• [Supplied records]
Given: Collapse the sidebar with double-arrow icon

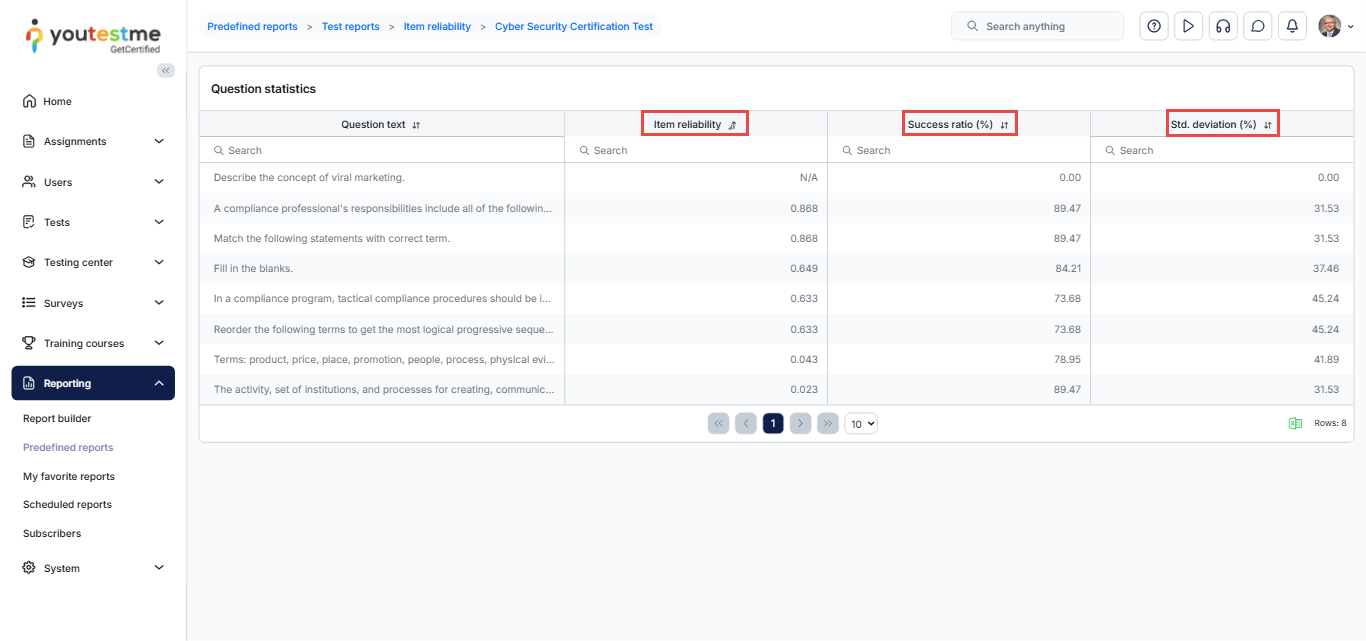Looking at the screenshot, I should click(x=166, y=70).
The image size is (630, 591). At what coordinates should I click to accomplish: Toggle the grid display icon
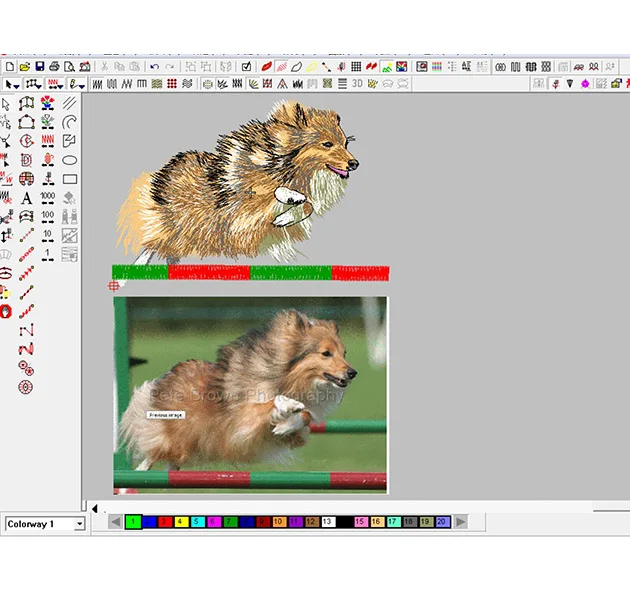click(x=355, y=66)
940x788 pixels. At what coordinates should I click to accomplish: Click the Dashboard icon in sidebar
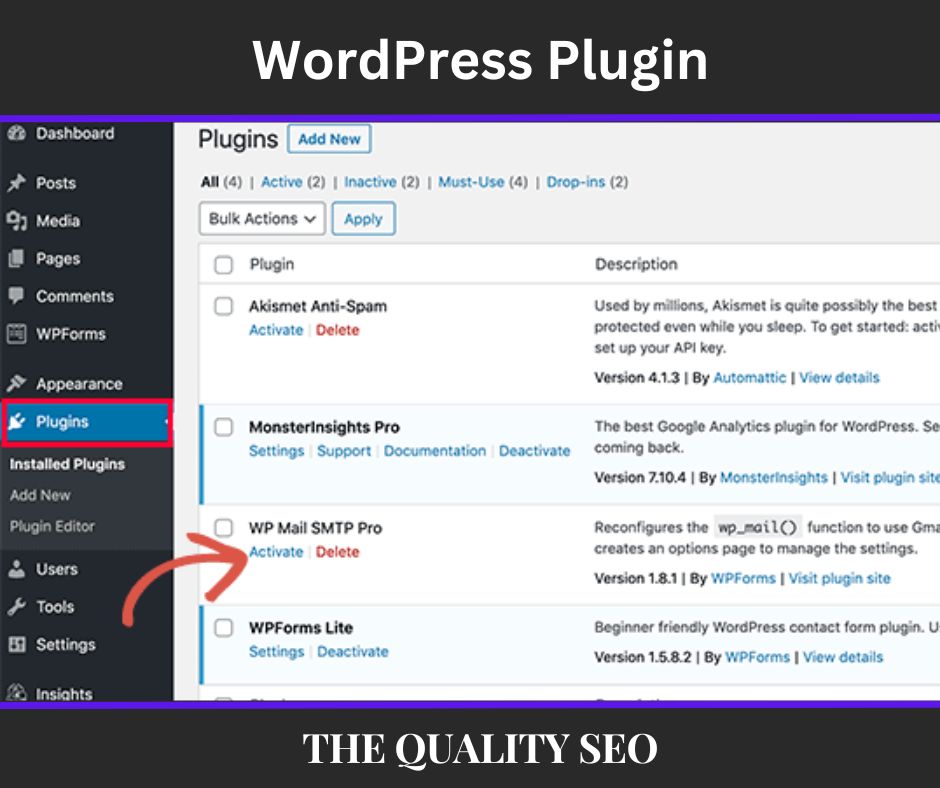[x=16, y=134]
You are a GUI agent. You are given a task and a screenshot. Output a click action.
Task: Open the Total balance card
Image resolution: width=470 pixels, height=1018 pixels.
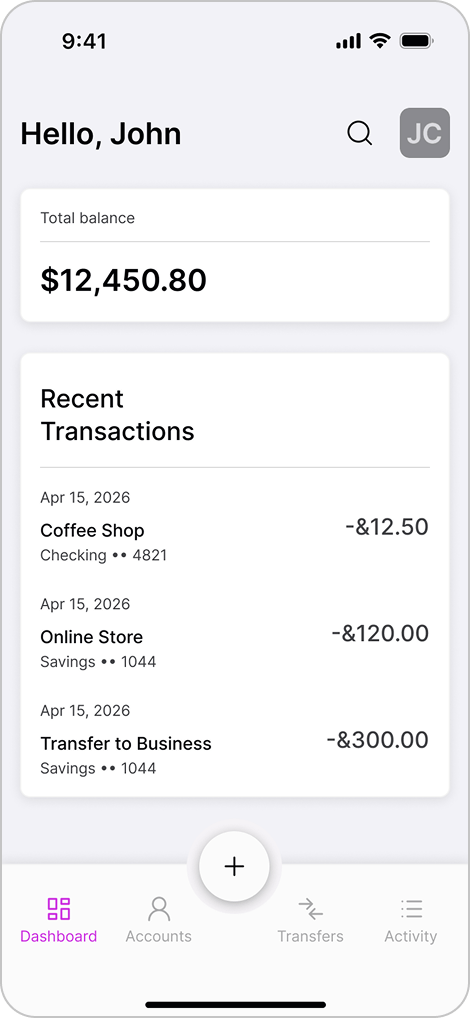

• [Your assignment] Give again, exactly, the lines from the start of the data through the one holding "You are a GUI"; omit the pictures.

• [Solution for this problem]
Given: Collapse the sidebar with double-arrow icon

Looking at the screenshot, I should click(x=166, y=70).
The image size is (630, 591). At what coordinates should I click to accomplish: Toggle the grid display icon
click(x=355, y=66)
940x788 pixels. At what coordinates should I click to accomplish: Click the Dashboard icon in sidebar
[x=16, y=134]
You are a GUI agent. You are given a task and a screenshot. Output a click action.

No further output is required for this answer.